▶ _Aim_
Answer these questions from the account of the 2019 Martin Luther King Jr. Day celebration in Tyler:
1. Where did the march from the Downtown Square end?
2. Which two drum corps marched with the crowd?
3. What first did the keynote speaker, Peggy Llewellyn, achieve?

▶ _Provided text_
▶

33rd Martin Luther King Jr. Day; Tyler, TX 2019: “Living Together as Brothers.” By J.D. Meyer

The 33rd MLK Day celebration in Tyler once again began with meeting at the Downtown Square and marching to the Immaculate Conception Catholic Cathedral at Broadway AV & Front ST for a program with many speakers. At the Square, someone quoted MLK with, “No individual or nation can live alone. We can live together as brothers or die together as fools. Someone carried a cool sign with the following MLK quote, “We may have come in on different ships, but we’re in the same boat now.” The sound system wasn’t working downtown, so that part of the program was cut short, and the crowd marched down Broadway Avenue—Tyler’s major street—to the cathedral. There were at least a couple of drum corps marching with us: Texas College and Grace Community HS.
In the introduction, the speaker noted that scientific progress has made the world a neighborhood. Once again, someone asserted that a person or nation can’t live alone. That reminded of the current American president’s desire to withdraw from NATO—a military alliance between the USA & Western Europe since 1945 for protection versus Russia, formerly the Soviet Union.
Somebody wore a cool T-shirt declaring, “Rosa sat so Martin could walk. Martin walked so Obama could run. Obama ran, so our children could fly.” #LegacyMatters.
Joanne Hampton began by noting that we need to be mindful of our giving. Lift each other up by being aware. Local business success promotes sustainability. Yet we can stimulate global culture.
Mayor Martin Heines asked, “What are we doing for others?” Service to one another strengthens the community. To build a more perfect union, we all have a role through building with our service. This leads to more abundant opportunities for our children.
Next were four charming little kids with “Kids Aspiring to Dream (KATD) with their theatrical performance, culminating with Jonathan Martin’s dramatic soliloquy. The theme was “The Dream Lives on “It is Me.”
George Faber played, “Take the A Train (1941)” before a statement highlighting the term, “propel.” Through our roles in life, we encourage and propel equality by coming together often. Sometimes we don’t have the answers. We encourage our kids; something will propel them too.
The Keynote Speaker was Peggy Llewellyn, a History-Making NHRA Pro Stock Motorcyclist. She was the first minority woman to win an NHRA event. The speaker’s mom rode motorcycles too, and her dad was a motorcycle and car mechanic. Ms. Llewellyn likes to research new cities that she visits—noting that Tyler is the Rose City and home of actress Sandy Duncan, Keke Shepherd, and the HGTV Dream House.

◀

▶ _Supplied information_
▶

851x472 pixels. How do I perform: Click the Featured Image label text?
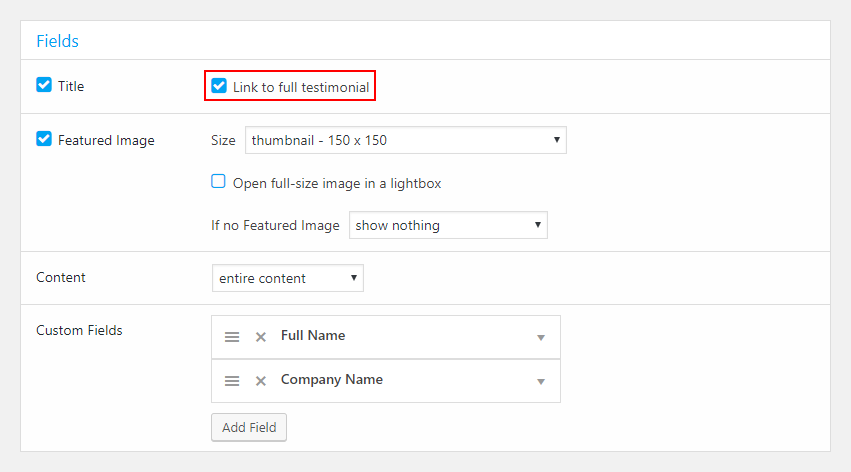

◀

▶ _Response_
1. At the Immaculate Conception Catholic Cathedral at Broadway Avenue and Front Street.
2. Texas College and Grace Community HS.
3. She was the first minority woman to win an NHRA event.